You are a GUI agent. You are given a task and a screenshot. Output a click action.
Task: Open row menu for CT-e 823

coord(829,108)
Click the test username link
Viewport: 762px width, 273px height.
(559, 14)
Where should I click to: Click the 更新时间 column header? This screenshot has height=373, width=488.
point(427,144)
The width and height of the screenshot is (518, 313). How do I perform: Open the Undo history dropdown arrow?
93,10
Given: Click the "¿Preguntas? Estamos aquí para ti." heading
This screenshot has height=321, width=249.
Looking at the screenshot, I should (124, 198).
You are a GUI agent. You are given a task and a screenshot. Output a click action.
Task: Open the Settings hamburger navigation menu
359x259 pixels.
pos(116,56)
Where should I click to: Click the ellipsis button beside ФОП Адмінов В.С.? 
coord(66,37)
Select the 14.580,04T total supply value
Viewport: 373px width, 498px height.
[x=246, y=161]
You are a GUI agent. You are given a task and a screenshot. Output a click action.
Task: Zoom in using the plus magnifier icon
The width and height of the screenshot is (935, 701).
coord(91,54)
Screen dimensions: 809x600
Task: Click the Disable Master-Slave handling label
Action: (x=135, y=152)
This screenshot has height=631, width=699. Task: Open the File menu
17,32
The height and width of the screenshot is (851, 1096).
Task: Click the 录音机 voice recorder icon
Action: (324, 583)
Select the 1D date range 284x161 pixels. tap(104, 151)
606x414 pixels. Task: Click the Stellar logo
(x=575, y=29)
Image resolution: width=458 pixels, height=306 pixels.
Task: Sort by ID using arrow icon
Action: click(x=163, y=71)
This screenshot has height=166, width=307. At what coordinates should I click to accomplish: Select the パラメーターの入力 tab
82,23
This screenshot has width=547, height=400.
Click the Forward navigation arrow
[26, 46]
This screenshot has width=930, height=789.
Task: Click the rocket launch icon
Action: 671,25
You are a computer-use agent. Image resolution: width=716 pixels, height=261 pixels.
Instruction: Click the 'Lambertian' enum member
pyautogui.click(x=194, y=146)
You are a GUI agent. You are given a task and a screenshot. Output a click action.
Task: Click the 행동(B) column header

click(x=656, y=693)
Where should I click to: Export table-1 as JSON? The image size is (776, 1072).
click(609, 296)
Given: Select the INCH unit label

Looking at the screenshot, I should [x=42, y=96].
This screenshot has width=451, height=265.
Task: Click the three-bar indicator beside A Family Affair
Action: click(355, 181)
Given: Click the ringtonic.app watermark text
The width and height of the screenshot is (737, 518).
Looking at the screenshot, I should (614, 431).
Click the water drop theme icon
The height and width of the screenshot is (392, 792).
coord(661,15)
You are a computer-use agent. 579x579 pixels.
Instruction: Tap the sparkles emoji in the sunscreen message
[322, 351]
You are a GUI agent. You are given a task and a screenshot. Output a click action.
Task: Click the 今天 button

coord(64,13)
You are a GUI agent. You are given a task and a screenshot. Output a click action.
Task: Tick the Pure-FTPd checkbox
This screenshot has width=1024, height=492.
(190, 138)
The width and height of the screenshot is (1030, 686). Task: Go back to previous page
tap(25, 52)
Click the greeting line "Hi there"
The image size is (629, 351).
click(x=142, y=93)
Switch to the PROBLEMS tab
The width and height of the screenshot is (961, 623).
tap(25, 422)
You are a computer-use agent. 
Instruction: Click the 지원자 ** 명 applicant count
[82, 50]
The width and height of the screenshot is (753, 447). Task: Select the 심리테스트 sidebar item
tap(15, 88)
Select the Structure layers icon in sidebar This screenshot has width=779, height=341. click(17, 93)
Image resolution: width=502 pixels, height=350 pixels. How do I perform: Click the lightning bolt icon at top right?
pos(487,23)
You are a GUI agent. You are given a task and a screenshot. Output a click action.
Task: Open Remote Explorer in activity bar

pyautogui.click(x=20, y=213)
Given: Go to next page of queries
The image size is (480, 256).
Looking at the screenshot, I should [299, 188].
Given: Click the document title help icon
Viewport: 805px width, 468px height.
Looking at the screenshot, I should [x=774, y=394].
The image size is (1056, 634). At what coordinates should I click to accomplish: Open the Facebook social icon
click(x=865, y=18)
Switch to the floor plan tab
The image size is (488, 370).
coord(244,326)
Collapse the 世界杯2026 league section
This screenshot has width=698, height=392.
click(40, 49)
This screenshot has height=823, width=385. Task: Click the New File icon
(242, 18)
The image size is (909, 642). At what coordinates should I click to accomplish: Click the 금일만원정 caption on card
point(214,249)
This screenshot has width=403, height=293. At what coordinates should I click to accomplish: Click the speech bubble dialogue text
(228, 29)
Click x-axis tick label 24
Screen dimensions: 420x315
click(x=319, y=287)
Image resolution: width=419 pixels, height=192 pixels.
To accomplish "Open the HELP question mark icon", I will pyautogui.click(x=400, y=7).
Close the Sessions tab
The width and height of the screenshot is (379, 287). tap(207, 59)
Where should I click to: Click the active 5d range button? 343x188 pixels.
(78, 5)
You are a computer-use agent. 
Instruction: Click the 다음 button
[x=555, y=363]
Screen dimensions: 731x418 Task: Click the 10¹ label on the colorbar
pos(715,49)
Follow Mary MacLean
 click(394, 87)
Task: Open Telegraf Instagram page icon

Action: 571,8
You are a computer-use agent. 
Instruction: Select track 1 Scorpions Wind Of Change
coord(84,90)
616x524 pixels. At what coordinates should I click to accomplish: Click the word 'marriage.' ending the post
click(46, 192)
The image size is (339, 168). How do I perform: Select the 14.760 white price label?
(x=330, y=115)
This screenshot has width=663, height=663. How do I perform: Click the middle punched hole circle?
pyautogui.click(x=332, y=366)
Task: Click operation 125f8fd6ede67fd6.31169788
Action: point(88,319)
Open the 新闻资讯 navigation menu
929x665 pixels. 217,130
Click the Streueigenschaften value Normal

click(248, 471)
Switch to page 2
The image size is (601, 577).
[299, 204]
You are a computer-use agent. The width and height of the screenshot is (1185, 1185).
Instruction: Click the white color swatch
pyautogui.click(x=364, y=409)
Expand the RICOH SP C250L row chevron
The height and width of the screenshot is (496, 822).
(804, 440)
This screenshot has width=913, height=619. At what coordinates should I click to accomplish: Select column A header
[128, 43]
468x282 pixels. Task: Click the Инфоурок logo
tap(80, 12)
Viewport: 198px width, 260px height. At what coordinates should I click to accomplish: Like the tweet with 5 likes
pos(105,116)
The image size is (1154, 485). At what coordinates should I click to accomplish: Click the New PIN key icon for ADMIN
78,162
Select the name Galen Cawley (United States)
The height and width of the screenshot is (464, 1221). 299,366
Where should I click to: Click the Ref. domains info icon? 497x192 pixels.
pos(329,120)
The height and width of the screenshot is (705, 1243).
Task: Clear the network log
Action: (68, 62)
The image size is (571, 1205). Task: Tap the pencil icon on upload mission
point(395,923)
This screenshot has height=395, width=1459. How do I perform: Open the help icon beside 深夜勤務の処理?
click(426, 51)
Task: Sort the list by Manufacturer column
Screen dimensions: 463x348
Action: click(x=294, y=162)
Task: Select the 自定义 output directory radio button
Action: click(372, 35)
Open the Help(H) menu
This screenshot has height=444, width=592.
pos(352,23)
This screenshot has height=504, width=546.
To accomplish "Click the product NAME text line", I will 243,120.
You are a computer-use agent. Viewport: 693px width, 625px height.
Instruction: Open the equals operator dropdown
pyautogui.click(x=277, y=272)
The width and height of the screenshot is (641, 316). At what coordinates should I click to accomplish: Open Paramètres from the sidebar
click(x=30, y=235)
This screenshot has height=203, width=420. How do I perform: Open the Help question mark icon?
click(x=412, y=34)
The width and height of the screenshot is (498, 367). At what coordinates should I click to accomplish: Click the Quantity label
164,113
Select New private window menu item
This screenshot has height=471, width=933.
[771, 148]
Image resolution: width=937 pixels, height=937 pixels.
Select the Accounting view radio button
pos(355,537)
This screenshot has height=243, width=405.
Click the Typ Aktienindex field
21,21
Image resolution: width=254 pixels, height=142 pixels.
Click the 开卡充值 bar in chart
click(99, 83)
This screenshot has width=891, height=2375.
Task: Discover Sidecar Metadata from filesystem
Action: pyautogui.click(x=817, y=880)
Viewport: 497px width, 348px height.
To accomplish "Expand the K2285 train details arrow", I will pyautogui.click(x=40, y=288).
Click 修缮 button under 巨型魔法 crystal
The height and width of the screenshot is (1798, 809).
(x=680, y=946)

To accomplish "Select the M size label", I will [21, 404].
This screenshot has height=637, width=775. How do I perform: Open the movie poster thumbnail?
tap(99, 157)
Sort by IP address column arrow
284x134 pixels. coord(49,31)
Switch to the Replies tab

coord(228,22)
※
* _TASK DIRECTIONS_:
The listing above holds a line with "The width and height of the screenshot is (753, 447)." and a line with "Select the Structure". Print the stretch from the first through the second, exactly and alone.

* _RESULT_:
The width and height of the screenshot is (753, 447). Task: Select the 심리테스트 sidebar item
tap(15, 88)
Select the Structure layers icon in sidebar This screenshot has width=779, height=341. click(17, 93)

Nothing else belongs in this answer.